» Work order
Starting at the line that contains "Image resolution: width=1568 pixels, height=640" and ending at the line that contains "1280x663 pixels.", the lines below are to be given again exactly, with nothing added.

Top of Information shown

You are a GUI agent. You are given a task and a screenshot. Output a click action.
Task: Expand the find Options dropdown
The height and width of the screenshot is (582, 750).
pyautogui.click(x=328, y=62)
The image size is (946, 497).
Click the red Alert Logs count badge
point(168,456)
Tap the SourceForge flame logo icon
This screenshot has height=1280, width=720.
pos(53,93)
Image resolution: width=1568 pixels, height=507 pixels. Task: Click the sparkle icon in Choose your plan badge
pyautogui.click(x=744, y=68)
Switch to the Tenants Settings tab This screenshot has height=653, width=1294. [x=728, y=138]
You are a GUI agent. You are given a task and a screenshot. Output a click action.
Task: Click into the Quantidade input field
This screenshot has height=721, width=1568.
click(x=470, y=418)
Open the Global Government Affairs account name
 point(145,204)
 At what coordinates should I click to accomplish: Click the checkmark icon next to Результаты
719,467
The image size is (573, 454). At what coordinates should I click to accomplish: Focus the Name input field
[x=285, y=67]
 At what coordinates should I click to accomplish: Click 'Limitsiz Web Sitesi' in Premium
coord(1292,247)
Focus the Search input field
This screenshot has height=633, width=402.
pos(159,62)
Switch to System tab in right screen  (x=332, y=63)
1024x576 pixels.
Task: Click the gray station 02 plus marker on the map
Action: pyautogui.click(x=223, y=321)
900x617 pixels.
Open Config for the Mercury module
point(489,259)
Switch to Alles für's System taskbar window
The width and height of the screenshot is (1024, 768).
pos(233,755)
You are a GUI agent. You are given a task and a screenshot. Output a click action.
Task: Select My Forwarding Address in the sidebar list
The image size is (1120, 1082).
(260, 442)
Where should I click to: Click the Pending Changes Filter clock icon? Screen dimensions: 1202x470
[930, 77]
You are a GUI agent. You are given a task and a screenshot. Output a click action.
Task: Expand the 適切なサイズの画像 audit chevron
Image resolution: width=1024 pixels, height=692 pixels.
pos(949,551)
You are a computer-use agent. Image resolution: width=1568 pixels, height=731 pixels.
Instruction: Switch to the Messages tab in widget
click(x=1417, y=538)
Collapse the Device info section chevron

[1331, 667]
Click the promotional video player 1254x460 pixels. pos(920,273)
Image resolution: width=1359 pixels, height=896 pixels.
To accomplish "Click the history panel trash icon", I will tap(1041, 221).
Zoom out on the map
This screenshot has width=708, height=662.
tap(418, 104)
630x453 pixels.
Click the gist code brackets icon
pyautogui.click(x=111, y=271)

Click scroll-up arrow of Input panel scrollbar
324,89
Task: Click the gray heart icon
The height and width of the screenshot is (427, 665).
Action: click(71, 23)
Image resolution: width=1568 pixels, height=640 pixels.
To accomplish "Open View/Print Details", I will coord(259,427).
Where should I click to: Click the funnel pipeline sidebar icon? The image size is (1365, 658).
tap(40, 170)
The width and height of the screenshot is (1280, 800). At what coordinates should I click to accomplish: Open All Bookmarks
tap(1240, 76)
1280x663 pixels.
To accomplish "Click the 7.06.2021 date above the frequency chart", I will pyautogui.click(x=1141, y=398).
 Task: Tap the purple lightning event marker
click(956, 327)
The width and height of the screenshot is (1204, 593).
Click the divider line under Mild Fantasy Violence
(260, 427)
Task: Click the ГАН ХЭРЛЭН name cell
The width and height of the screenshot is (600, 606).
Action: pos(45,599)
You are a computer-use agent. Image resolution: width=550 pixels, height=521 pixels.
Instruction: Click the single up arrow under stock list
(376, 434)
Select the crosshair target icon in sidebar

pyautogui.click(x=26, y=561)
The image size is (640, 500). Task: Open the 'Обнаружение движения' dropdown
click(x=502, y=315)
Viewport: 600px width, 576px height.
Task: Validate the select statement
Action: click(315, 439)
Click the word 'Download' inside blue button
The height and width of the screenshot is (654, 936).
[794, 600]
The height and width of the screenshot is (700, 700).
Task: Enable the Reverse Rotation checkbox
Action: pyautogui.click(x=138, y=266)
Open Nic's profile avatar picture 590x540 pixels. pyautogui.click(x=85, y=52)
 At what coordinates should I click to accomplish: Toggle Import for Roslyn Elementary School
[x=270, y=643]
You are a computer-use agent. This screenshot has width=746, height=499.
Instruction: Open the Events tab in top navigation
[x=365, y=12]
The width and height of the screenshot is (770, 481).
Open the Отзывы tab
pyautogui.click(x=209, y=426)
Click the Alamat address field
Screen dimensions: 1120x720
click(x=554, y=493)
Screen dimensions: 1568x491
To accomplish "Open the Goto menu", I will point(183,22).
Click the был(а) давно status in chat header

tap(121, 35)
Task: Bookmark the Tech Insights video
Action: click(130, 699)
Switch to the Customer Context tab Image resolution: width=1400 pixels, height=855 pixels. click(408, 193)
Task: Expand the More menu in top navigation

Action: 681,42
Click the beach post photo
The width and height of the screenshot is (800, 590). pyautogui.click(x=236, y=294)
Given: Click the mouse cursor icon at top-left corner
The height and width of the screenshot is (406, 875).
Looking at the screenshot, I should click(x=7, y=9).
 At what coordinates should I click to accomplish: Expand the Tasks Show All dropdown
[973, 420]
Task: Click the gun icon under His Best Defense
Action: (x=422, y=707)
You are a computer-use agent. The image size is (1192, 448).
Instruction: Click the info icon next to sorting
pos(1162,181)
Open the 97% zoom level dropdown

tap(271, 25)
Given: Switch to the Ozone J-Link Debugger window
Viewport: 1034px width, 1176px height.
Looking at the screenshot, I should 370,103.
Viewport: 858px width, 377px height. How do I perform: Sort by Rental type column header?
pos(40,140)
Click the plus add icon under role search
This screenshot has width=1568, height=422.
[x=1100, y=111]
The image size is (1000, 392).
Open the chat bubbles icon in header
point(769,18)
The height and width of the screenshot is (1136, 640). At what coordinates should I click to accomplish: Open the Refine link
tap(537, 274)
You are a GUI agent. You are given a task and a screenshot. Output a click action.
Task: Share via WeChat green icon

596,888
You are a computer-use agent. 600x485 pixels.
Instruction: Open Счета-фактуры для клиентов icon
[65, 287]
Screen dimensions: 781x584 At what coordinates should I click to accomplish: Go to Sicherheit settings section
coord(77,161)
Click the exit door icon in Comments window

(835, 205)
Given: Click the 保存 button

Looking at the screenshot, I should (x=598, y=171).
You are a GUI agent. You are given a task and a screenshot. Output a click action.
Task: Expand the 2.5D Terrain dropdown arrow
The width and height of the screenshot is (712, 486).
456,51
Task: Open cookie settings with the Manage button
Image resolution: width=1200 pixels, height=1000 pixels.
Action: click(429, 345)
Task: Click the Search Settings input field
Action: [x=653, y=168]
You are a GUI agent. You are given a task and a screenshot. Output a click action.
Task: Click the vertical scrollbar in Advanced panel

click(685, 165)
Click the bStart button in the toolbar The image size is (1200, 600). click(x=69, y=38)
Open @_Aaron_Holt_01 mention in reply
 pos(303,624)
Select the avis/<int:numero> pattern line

Bottom of Information shown

» Solution to this task
Image resolution: width=1568 pixels, height=640 pixels.
To accomplish "Open View/Print Details", I will coord(259,427).
Where should I click to: Click the funnel pipeline sidebar icon? The image size is (1365, 658).
tap(40, 170)
The width and height of the screenshot is (1280, 800). At what coordinates should I click to accomplish: Open All Bookmarks
tap(1240, 76)
1280x663 pixels.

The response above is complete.